Such was the emotion in Parkinson’s voice, it was an effort not to try to comfort him. Adam attempted a few, well-worn introductory remarks; that this interview was a matter of routine, nothing to worry about. But they made no headway into easing the man’s unhappiness.

“The main point we need answered, Mr Parkinson,” said Adam, when he had reached the end of his patience – a process which seldom took long, “Is what you were doing at around four o’clock this morning?”

The question came as a surprise. “What I was doing?”

“What and where, in fact.”

“I was in bed, of course.

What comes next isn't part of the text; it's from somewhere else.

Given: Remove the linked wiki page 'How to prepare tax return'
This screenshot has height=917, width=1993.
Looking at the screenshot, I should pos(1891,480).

Asleep.”

“At home?”

“Err, yes. At home. Where else would I be?”

“Alone?”

“Yes. Alone. As I said, Kate’s on her way to visit Chris. Chief Inspector, why do you ask?”

Adam said nothing, just raised his eyebrows knowingly. It was another detective’s look.

“Oh!” exclaimed Parkinson faintly, tugging at a sideburn. “It’s about that explosion, isn’t it? You think I—”

“Not think, Mr Parkinson, but we have to check.”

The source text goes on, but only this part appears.